Gamescom 2025 - The Expanse: Osiris Reborn Demonstrates the Weight of Player Choice

A Familiar Universe, A New Story

Role-playing games live and die by their choices, and in Owlcat GamesThe Expanse: Osiris Reborn, those choices promise consequences that ripple through every encounter. Demonstrated in a hands-off demo at Gamescom 2025, the role-playing game offered a glimpse of just how brutal a single decision can be.

Given the option to surrender peacefully to a Protogen boarding party or rally a space station to resist, our group of journalists chose defiance. The cost was steep: blood spilt, lives lost, and a new path carved by consequence.

Set between the first two novels — or roughly the first two and a half seasons of the television series — the game follows a pair of twins working as mercenaries for Pinkwater Security. Their discovery of Protomolecule experiments on Eros propels them into a dangerous struggle against Protogen, sparking a journey across political fault lines and factional rivalries.
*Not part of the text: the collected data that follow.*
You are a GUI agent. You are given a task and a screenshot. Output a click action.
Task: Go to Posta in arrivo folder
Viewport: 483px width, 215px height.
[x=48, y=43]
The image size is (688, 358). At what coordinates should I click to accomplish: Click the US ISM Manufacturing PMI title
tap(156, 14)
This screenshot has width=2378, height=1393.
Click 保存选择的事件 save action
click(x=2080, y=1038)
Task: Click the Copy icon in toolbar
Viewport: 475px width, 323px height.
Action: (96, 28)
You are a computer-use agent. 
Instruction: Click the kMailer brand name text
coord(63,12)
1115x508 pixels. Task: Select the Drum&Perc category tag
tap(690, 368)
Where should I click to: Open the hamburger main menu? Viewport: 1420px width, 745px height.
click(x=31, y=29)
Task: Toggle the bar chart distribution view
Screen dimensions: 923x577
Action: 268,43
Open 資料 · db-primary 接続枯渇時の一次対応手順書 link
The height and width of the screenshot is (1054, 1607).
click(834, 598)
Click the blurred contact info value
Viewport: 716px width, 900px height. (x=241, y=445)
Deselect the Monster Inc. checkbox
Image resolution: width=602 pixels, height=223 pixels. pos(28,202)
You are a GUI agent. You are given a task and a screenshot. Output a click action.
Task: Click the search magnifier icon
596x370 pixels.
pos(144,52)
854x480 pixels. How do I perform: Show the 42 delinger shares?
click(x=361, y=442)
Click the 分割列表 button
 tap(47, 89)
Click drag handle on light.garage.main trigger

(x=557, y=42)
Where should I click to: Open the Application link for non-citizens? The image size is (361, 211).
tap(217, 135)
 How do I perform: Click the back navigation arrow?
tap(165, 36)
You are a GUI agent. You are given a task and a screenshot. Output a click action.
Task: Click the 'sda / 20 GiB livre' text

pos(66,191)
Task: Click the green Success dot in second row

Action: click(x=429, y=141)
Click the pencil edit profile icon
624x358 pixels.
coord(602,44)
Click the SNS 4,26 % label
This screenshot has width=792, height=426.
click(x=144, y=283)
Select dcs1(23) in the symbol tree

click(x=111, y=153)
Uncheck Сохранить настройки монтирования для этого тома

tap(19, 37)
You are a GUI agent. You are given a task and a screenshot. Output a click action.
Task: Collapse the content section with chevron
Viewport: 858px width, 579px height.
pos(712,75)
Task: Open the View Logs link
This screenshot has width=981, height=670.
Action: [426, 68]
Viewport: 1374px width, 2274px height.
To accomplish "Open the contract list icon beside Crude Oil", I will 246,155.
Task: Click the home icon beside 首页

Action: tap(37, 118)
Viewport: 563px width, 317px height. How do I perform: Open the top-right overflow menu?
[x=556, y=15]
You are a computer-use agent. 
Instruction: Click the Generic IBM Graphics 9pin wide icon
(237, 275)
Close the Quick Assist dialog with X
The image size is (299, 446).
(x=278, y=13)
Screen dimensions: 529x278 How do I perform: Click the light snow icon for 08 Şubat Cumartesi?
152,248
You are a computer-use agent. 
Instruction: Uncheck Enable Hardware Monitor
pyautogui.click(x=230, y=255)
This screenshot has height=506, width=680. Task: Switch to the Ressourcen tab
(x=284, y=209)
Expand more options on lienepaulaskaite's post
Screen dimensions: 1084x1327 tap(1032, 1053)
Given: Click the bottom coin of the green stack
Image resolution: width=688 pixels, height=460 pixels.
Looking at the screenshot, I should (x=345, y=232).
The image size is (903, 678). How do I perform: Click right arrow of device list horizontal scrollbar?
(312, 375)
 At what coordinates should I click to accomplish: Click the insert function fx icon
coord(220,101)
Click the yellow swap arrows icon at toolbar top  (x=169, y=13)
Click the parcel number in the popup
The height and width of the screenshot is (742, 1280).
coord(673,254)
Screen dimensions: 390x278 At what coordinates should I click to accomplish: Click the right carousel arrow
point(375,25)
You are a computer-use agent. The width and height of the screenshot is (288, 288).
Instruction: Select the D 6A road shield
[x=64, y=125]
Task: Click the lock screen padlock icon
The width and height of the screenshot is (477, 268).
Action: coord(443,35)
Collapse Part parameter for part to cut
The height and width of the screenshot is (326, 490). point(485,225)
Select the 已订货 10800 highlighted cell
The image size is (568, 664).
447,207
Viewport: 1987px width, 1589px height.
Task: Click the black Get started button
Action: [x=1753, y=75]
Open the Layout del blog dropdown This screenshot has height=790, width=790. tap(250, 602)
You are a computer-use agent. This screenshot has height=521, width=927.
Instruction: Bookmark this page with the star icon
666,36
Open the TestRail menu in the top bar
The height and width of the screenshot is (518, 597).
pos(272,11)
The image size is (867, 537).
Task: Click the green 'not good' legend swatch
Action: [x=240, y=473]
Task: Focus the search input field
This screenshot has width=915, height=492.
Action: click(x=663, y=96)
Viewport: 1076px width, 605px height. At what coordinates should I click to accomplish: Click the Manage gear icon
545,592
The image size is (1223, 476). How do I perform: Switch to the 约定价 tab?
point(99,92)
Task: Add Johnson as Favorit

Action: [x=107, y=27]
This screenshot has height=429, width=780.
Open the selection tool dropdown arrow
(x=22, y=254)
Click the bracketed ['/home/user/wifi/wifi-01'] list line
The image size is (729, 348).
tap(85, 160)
For fans, the timeline offers rich connective tissue; for newcomers, it’s an accessible entry point into the universe.

RPG Systems With Player Agency

Character creation in The Expanse: Osiris Reborn allows you to shape both twins’ appearance, gender, and backstory, influencing how factions perceive you. Early choices define equipment, but Owlcat stresses that these are not rigid “classes.” Instead, they serve as starting points for extensive customisation as the story unfolds.

Exploration is central. The demo’s space station brimmed with environmental detail: NPCs with nuanced gestures, cultural quirks, and dialogue options revealing side quests. One Belter, Larry, towered above others, his height and gesticulation lending authenticity to his heritage. Conversations matter, and paying attention can unlock alternative routes through quests.

Combat on the Edge of Space

The decision to resist Protogen shifted the demo into the cover-based firefights that will be a staple. While Owlcat is not mimicking Mass Effect, there are echoes: companions provide tactical abilities, the environment can be weaponised, and battles ebb and flow as allies lend support. Twin J’s knack for using surroundings to his advantage, alongside engineer Zahar deploying station defences remotely, showcased how teamwork expands strategy.

Concerns remain over enemy durability — bullet-sponge foes risk slowing combat’s pace — but the mechanics already feel robust. Outside the station, low-gravity skirmishes brought variety: muted audio, shifting perspectives, and reliance on magboots created encounters that were visually arresting and mechanically distinct.

Building an Expansive Future

Between firefights, exploration offered resources, lore objects, and glimpses of broader world-building. Side quests emerged naturally, dialogue hinted at faction politics, and environmental storytelling made the setting feel alive. And while this demo only teased the beginning, it hinted at a story branching through difficult decisions, with victories tinged by loss.

By weaving in political intrigue, factional drama, and morally complex choices, Owlcat Games is aiming for more than a sci-fi skin on a traditional RPG. Instead, The Expanse: Osiris Reborn could become the series’ definitive interactive adaptation — one where the weight of your decisions lingers long after the firefight ends.

The journey begins not with an open battlefield, but with a choice that shapes everything to come. And in that choice lies the hallmark of a true RPG. I cannot wait to find out more.

The Expanse: Osiris Reborn will release on PlayStation 5, Xbox Series X|S, and PC. A release date has not been announced yet.